> What is needed
Without changing a single word, restate the entries below.

> Data provided

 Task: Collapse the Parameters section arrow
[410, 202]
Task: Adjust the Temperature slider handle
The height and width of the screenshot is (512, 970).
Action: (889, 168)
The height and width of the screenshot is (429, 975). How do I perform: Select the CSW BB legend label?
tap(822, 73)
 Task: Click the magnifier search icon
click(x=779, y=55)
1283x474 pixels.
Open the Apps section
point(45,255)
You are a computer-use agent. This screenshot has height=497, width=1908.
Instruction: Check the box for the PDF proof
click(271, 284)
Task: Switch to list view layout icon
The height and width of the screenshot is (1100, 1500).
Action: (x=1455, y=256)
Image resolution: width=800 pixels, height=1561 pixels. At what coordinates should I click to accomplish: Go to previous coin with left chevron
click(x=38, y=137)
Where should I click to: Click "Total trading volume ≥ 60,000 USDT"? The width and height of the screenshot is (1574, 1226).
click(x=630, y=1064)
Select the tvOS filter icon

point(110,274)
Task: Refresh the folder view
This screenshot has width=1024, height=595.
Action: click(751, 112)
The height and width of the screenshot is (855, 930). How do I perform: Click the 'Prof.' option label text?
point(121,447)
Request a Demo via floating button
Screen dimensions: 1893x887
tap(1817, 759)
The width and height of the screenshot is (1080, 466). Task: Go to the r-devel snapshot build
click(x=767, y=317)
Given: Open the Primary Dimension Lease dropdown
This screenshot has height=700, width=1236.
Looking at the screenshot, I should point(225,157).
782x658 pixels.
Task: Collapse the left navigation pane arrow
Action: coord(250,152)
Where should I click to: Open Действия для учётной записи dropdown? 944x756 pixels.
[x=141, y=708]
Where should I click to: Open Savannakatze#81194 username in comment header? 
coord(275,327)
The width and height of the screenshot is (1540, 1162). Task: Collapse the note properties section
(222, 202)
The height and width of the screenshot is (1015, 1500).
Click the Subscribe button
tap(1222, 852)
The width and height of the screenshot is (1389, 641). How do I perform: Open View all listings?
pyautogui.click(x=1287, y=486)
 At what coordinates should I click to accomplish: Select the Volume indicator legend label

> Exercise output
 Task: Collapse the Parameters section arrow
[410, 202]
Task: Adjust the Temperature slider handle
The height and width of the screenshot is (512, 970).
Action: (889, 168)
The height and width of the screenshot is (429, 975). How do I perform: Select the CSW BB legend label?
tap(822, 73)
 Task: Click the magnifier search icon
click(x=779, y=55)
1283x474 pixels.
Open the Apps section
point(45,255)
You are a computer-use agent. This screenshot has height=497, width=1908.
Instruction: Check the box for the PDF proof
click(271, 284)
Task: Switch to list view layout icon
The height and width of the screenshot is (1100, 1500).
Action: (x=1455, y=256)
Image resolution: width=800 pixels, height=1561 pixels. At what coordinates should I click to accomplish: Go to previous coin with left chevron
click(x=38, y=137)
Where should I click to: Click "Total trading volume ≥ 60,000 USDT"? The width and height of the screenshot is (1574, 1226).
click(x=630, y=1064)
Select the tvOS filter icon

point(110,274)
Task: Refresh the folder view
This screenshot has width=1024, height=595.
Action: click(751, 112)
The height and width of the screenshot is (855, 930). How do I perform: Click the 'Prof.' option label text?
point(121,447)
Request a Demo via floating button
Screen dimensions: 1893x887
tap(1817, 759)
The width and height of the screenshot is (1080, 466). Task: Go to the r-devel snapshot build
click(x=767, y=317)
Given: Open the Primary Dimension Lease dropdown
This screenshot has height=700, width=1236.
Looking at the screenshot, I should point(225,157).
782x658 pixels.
Task: Collapse the left navigation pane arrow
Action: coord(250,152)
Where should I click to: Open Действия для учётной записи dropdown? 944x756 pixels.
[x=141, y=708]
Where should I click to: Open Savannakatze#81194 username in comment header? 
coord(275,327)
The width and height of the screenshot is (1540, 1162). Task: Collapse the note properties section
(222, 202)
The height and width of the screenshot is (1015, 1500).
Click the Subscribe button
tap(1222, 852)
The width and height of the screenshot is (1389, 641). How do I perform: Open View all listings?
pyautogui.click(x=1287, y=486)
 At what coordinates should I click to accomplish: Select the Volume indicator legend label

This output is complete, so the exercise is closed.